**PROVIDED TEXT**:
<<<<
Are Vertigo and Dizziness the Same Thing?

Every one of us has experienced some sort of sensation in our lifetime that we would label as dizziness, light-headedness or a feeling of being off balance. But what really is dizziness? Is dizziness and vertigo the same thing? Why does it matter? How can we treat it?

Did you know?

  • Dizziness and balance problems account for 5-10% of all doctor’s visits and is the #1 reason for physician visits by people over the age of 65
  • Dizziness and balance problems affect approximately 50% of all adults at some time
  • 1 in 5 persons older than 60 years of age have current dizziness that has led to significant disability, medical consultation or the use of medication

What is Dizziness?

The term dizziness is used to describe a variety of sensations which include: feeling unsteady, light-headedness, feeling like you are on-board a ship, floating or swimming inside your head etc. It is important that you clearly describe to your practitioner what you are feeling because this will help guide diagnosis and treatment.

Here are some examples of common complaints:

“I feel light-headed when sitting up from a lying position.”

This is usually a sign of decreased blood flow to the brain due to a sudden change in blood pressure. Treatment for this condition usually involves changing diet and lifestyle, and taking medication as necessary.

“I feel off balance and unsteady when standing or walking.”

This can be due to a variety of reasons which include: dysfunction of the inner ear or vision (or problems with integration of both), instability or weakness of certain joints of the lower extremity or core, dysfunction of the nerves that supply your lower extremity, fear of falling etc. A well rounded program that includes balance exercises, vestibular/visual rehabilitation and stability and strengthening exercises will be of benefit for those complaining of this sensation.

“I experience motion sickness very easily.”

This often indicates a mismatch between the feedback you are receiving from your eyes and your inner ear. Exercises that integrate these systems will be helpful.

What is Vertigo?
>>>>
**WORK REQUEST A**:
According to the dizziness article, why should you clearly describe to your practitioner what you are feeling?
**WORK REQUEST B**:
In the dizziness article, rewrite the passage that begins at "This is usually" and stops after "of this sensation.", swapping "blood pressure" for "heart rate".

**ENTRIES SUPPLIED**:
<<<<
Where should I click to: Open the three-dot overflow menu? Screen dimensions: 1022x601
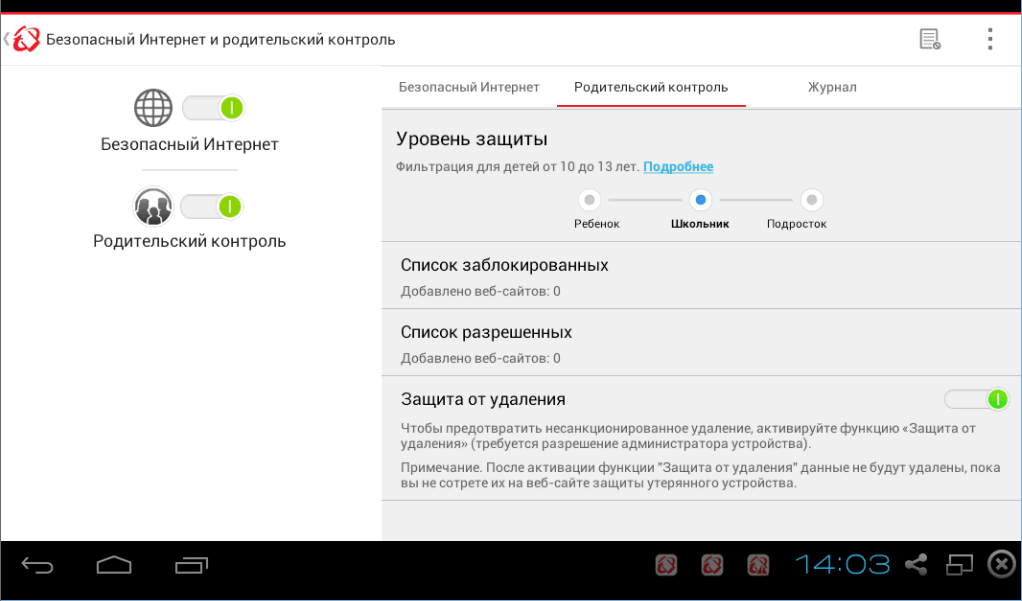989,38
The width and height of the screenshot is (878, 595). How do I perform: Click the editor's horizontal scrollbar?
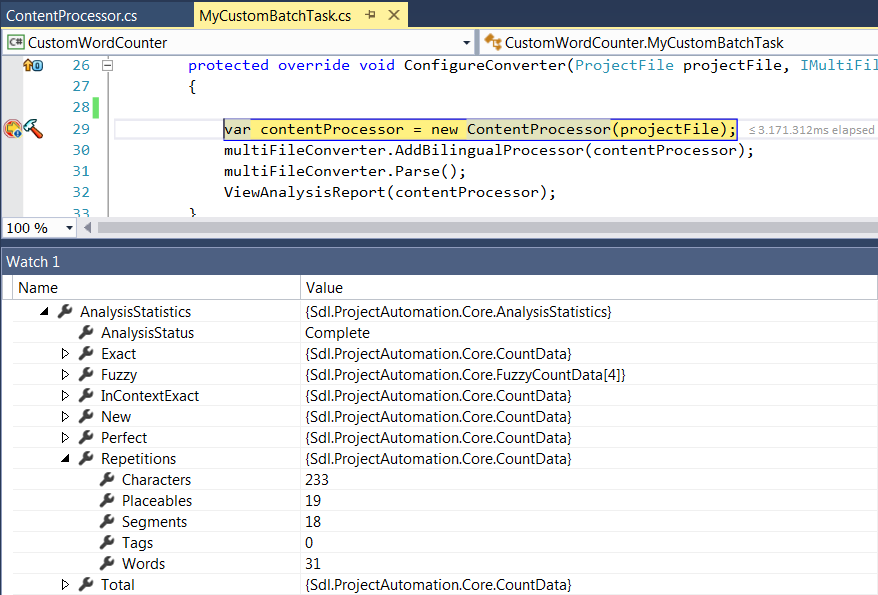480,228
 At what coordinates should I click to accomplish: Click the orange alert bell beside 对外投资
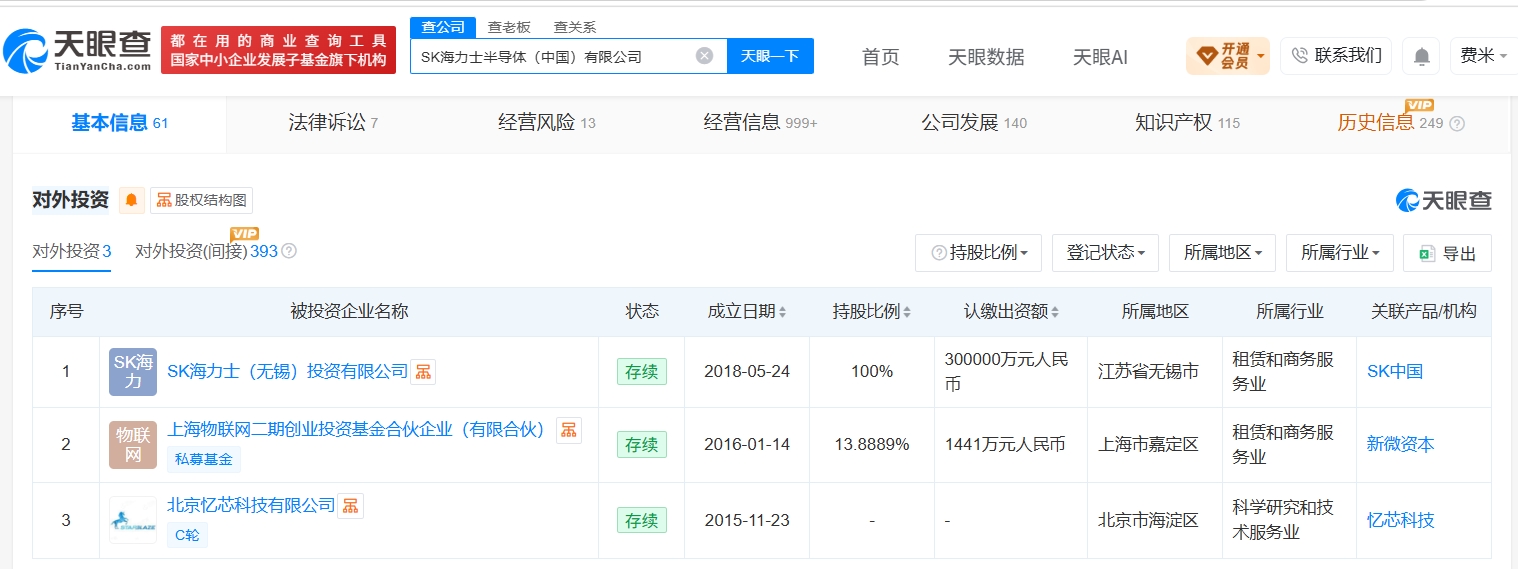(131, 200)
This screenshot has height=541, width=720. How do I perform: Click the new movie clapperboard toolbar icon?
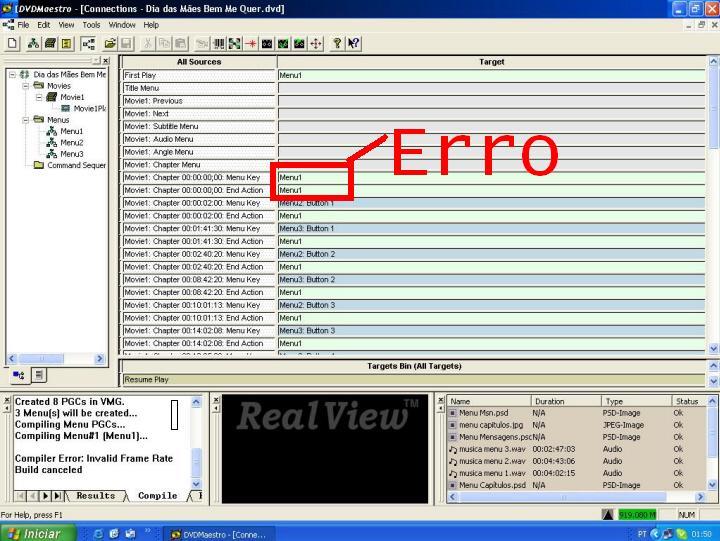point(50,44)
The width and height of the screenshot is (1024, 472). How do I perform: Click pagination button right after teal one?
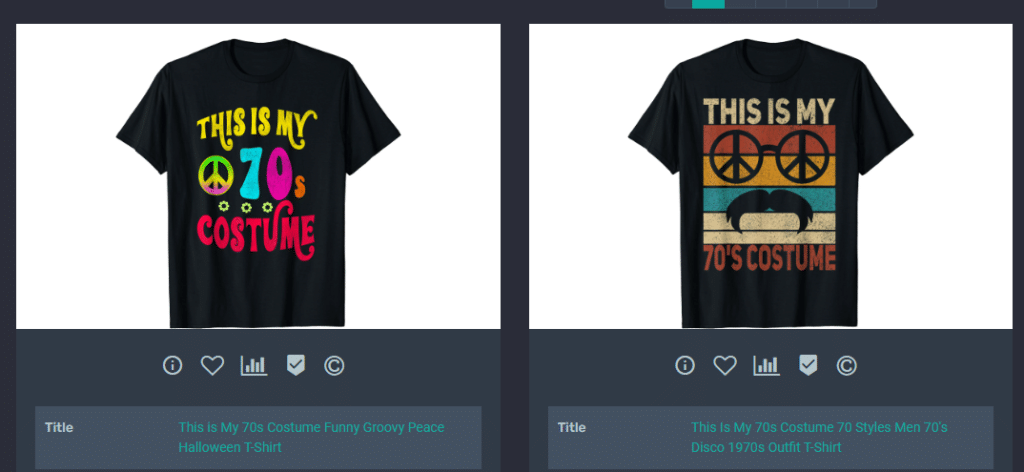(x=740, y=4)
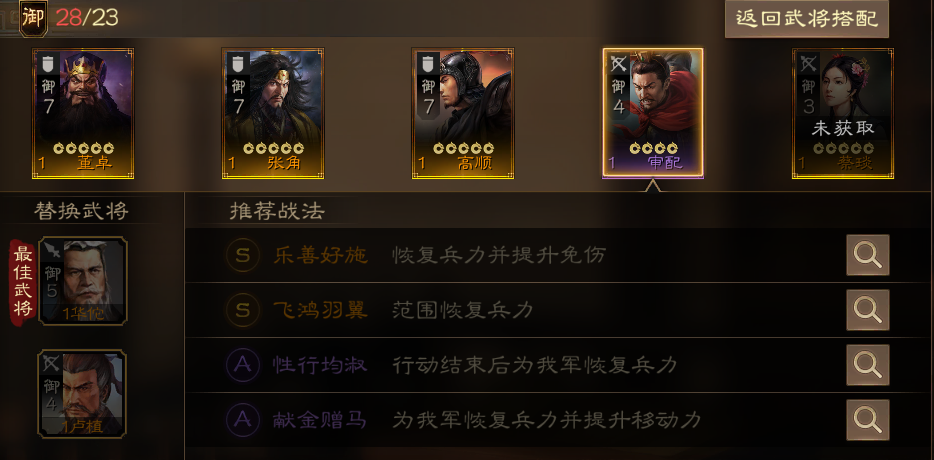Select the highlighted 审配 general card
The image size is (934, 460).
coord(653,113)
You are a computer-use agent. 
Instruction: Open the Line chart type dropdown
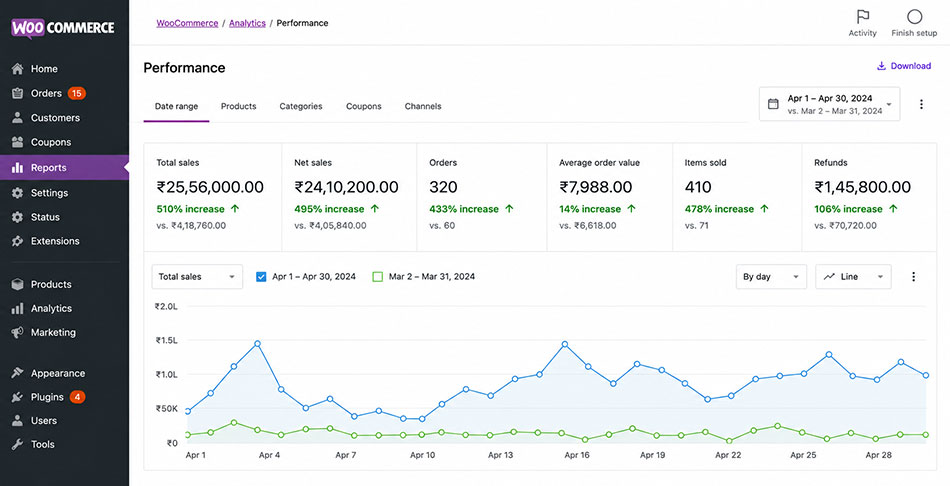tap(853, 276)
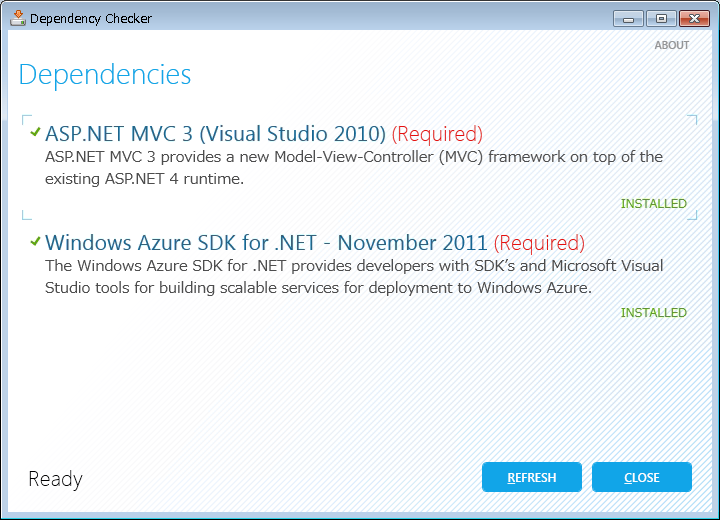Viewport: 720px width, 520px height.
Task: Minimize the Dependency Checker window
Action: (x=628, y=19)
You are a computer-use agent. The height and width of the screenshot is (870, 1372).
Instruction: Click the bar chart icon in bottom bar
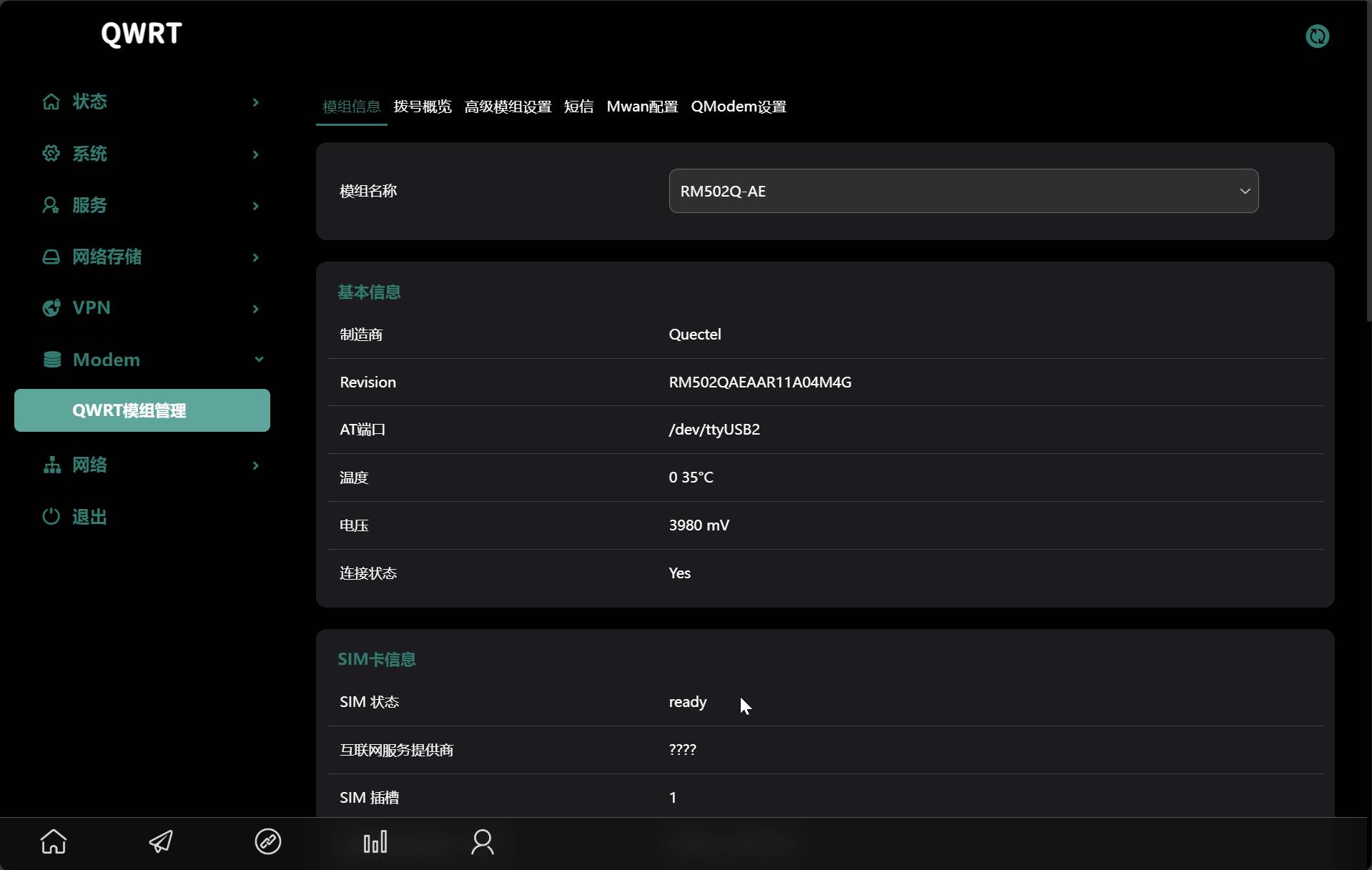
>>>>
**TASK RESPONSE A**:
Describing your sensations clearly will help guide diagnosis and treatment.

**TASK RESPONSE B**:
This is usually a sign of decreased blood flow to the brain due to a sudden change in heart rate. Treatment for this condition usually involves changing diet and lifestyle, and taking medication as necessary.

“I feel off balance and unsteady when standing or walking.”

This can be due to a variety of reasons which include: dysfunction of the inner ear or vision (or problems with integration of both), instability or weakness of certain joints of the lower extremity or core, dysfunction of the nerves that supply your lower extremity, fear of falling etc. A well rounded program that includes balance exercises, vestibular/visual rehabilitation and stability and strengthening exercises will be of benefit for those complaining of this sensation.